Dalam pidatonya, Bahlil menegaskan Musda bukan sekadar agenda formalitas, melainkan forum strategis yang menentukan arah partai di daerah.

“Ada tiga keputusan penting yang lahir dari forum ini, yakni mengevaluasi laporan pertanggungjawaban kepengurusan sebelumnya, menetapkan pokok-pokok pikiran program kerja serta rekomendasi, dan memilih Ketua DPD I untuk periode selanjutnya,” katanya.

Ia menilai evaluasi kepengurusan menjadi pijakan penting untuk merumuskan strategi politik ke depan.

Selain soal soliditas, Bahlil juga memberi target konkret kepada pengurus baru. Ia meminta perolehan kursi legislatif di tingkat daerah harus meningkat pada Pemilu 2029.

“Tugas DPD Partai Golkar Sulawesi Utara harus menambah kursi di DPRD kabupaten/kota dan provinsi,” tegasnya.

Tak hanya itu, ia juga menyoroti belum meratanya posisi pimpinan DPRD dari Golkar di seluruh wilayah Sulut.

“Saat ini menurut laporan ketua saat ini, ibu Tety, dari 15 kabupaten/kota di Sulut, baru 11 yang ada pimpinan dari Partai Golkar. Jadi ini menjadi tugas ketua dan pengurus Partai Golkar Sulut yang baru supaya nantinya setiap kabupaten/kota ada pimpinan dari Partai Golkar,” ujarnya.

MEP Terpilih Aklamasi

Dalam forum Musda XI tersebut, Michaela Elsiana Paruntu (MEP) resmi ditetapkan sebagai Ketua DPD I Golkar Sulut periode 2025–2030. Ia terpilih secara aklamasi dengan dukungan penuh pemilik suara.

Dalam sambutannya, MEP menegaskan komitmennya untuk merangkul seluruh kader dan memperkuat konsolidasi hingga ke akar rumput.

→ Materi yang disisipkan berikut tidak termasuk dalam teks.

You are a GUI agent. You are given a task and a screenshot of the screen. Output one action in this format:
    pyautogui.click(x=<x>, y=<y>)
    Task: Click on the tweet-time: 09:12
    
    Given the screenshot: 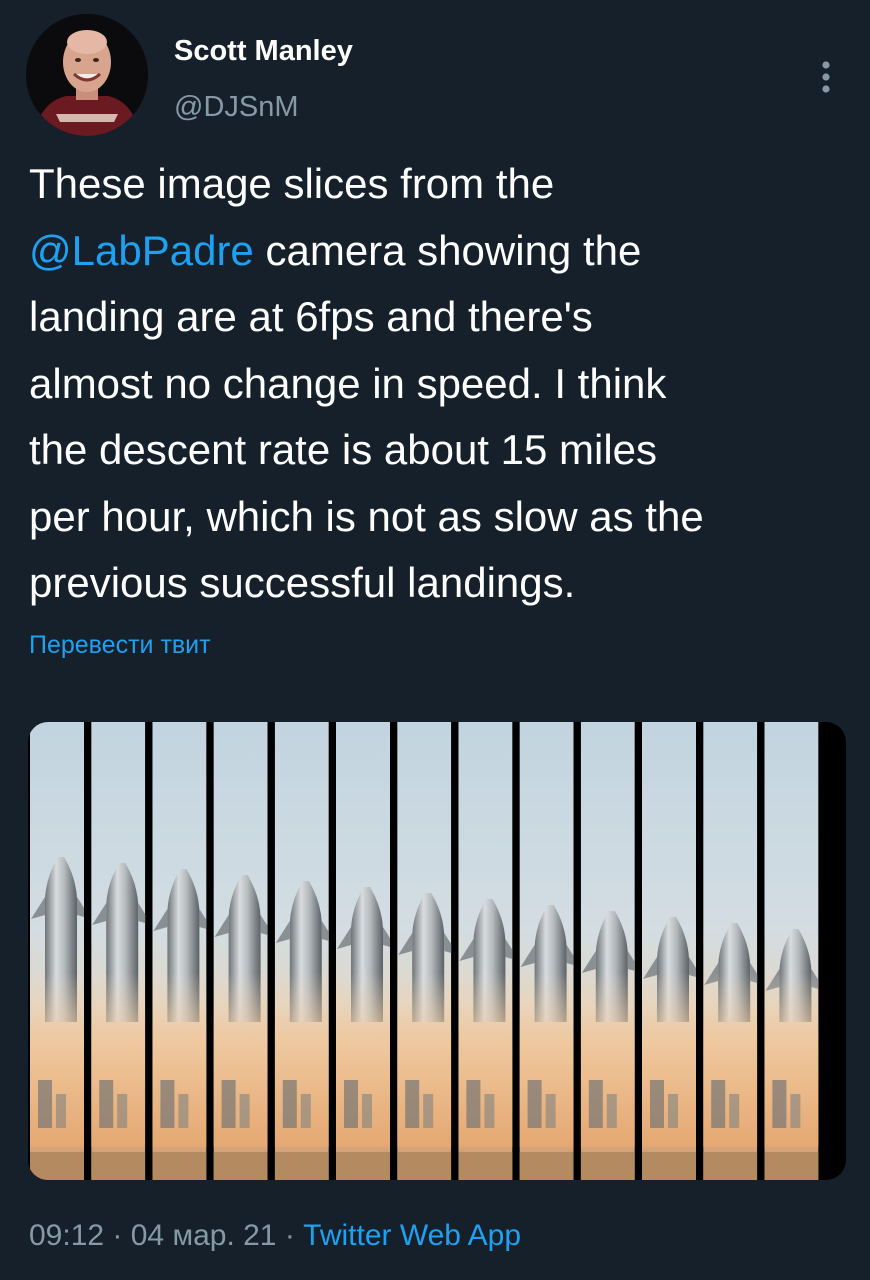 What is the action you would take?
    pyautogui.click(x=66, y=1236)
    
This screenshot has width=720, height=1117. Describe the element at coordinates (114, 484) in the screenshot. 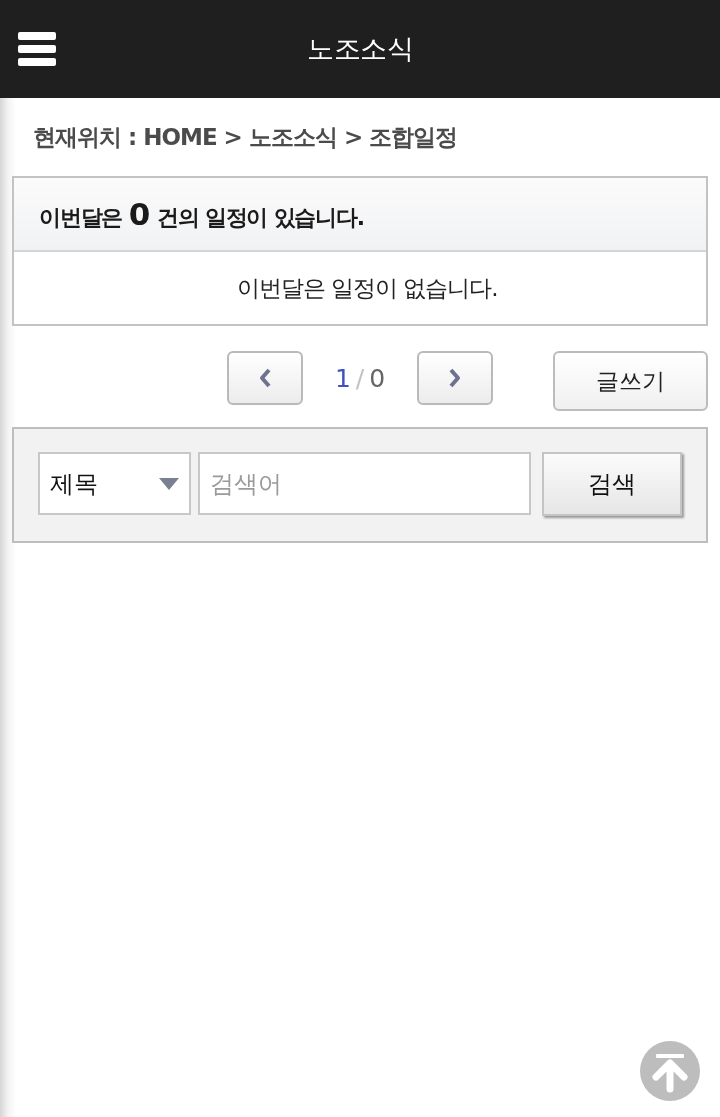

“Saya mengajak kita semua tetap bersatu, solid, dan bekerja bersama demi kemenangan Partai Golkar ke depan. Kita berkomitmen untuk menjalankan visi-misi sesuai dengan amanah yang diberikan mari kita bekerja sama untuk melayani masyarakat,” tuturnya.

Sementara itu, mantan Ketua DPD I Golkar Sulut, Christiany Eugenia Paruntu, menyampaikan apresiasi kepada Bahlil yang telah memberikan kepercayaan hingga akhir masa jabatannya.

“Saya sampaikan terima kasih yang tulus atas kepercayaan bapak ketua umum sehingga saya sehingga masih bisa memimpin sampai saat ini, sampai akhir masa jabatan dan tidak di-PLT-kan,” pungkas Tetty.